The EU is burned by something that the US does in a more radical way.

Daniel Gros

director of CEPS

AstraZeneca CEO Pascal Soriot said at the end of last month that the vaccine deficit was due to production problems and that his company was working around the clock to increase production.

French Health Minister Olivier Veran said on Friday morning that France could replicate Italy’s action. German Health Minister Jens Spahn said that so far there is no reason to prevent shipments of vaccines produced in Germany to other countries, according to Reuters.

Ursula von der Leyen, president of the European Commission, said last month that about 95% of the vaccines manufactured in the EU exported since the end of January were manufactured by Pfizer-BioNTech and Moderna, as both companies were respecting their agreement with the HUH.

At the time, she also said that the United States and the United Kingdom had systems to block exports of these vaccines.

Europe is ‘baked’ by something that others also do

“The EU is burned by something that the US does in a more radical way,” said CEPS’s Gros.

“The amount involved was minuscule. But as usual people jump on the symbols. The United States does not have this problem of having to suspend vaccines at the border because nobody would think of exporting anything from the United States, ”he added.

In executive order in early December, then President Donald Trump ordered the United States to export vaccines produced in the country only after it was established that there were enough doses to inoculate the American population.

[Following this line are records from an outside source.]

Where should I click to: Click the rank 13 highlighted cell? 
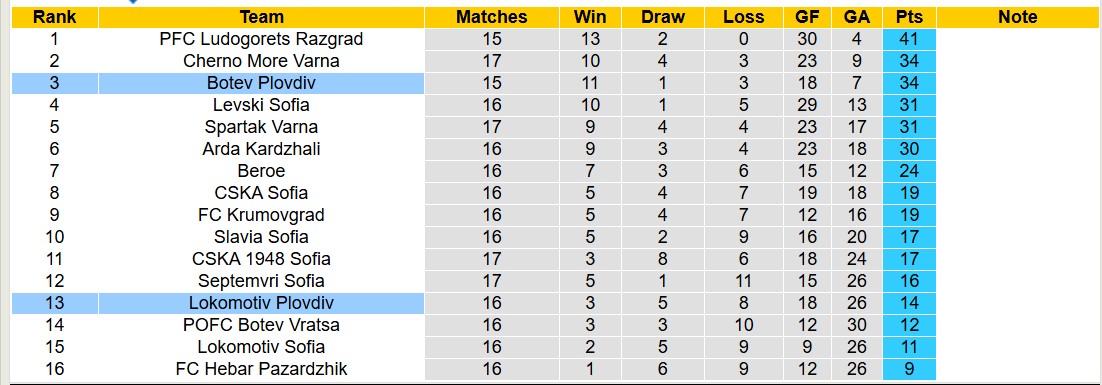[x=55, y=304]
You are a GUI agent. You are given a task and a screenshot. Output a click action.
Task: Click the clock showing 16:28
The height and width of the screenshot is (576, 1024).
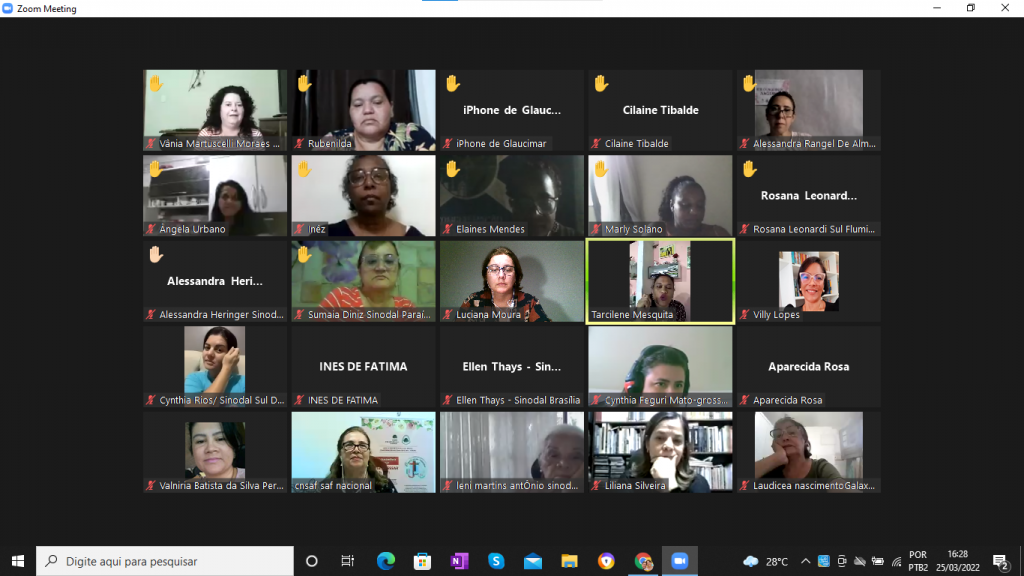[957, 560]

“After determining that there is a sufficient supply of doses of COVID-19 vaccine for all Americans who choose to be vaccinated … (the US) should facilitate international access to the United States government’s COVID-19 vaccines for allies, partners and others, as appropriate and consistent with applicable law, “says the request.

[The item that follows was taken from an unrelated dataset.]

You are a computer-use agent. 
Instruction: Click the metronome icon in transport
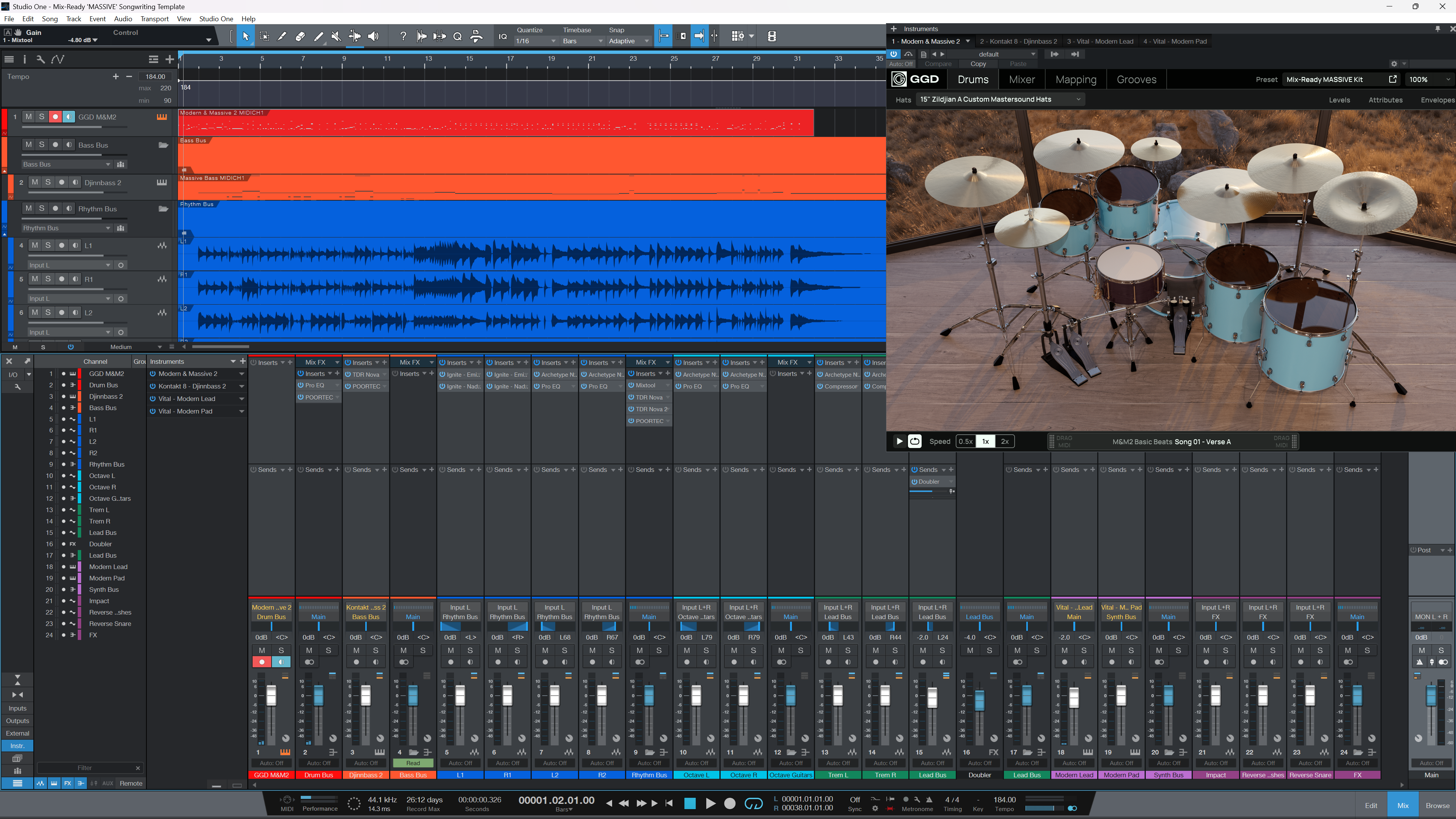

Shipping to Australia has been blocked because the country is not on the EU’s list of vulnerable nations. EU regulations exempt distribution to the poorest nations from being blocked by member states.

Australian Prime Minister Scott Morrison said at a news conference on Friday that the country’s vaccine program “will remain unshakable”, adding that the shipment in question was not the one they were counting on for the launch.

Australia asked the European Commission to review Italy’s decision to block the shipment, but Morrison admitted that he understood why there would be a high level of anxiety in Italy and across Europe.

“We must not forget that the EU is supplying vaccines to the south of the world, while avoiding this sending to Australia,” Alberto Alemanno, professor of European law at HEC Paris, told CNBC on Friday.

He added that the “EU export control regulation incorporates the EU’s legitimate attempt to gain some sovereign autonomy.”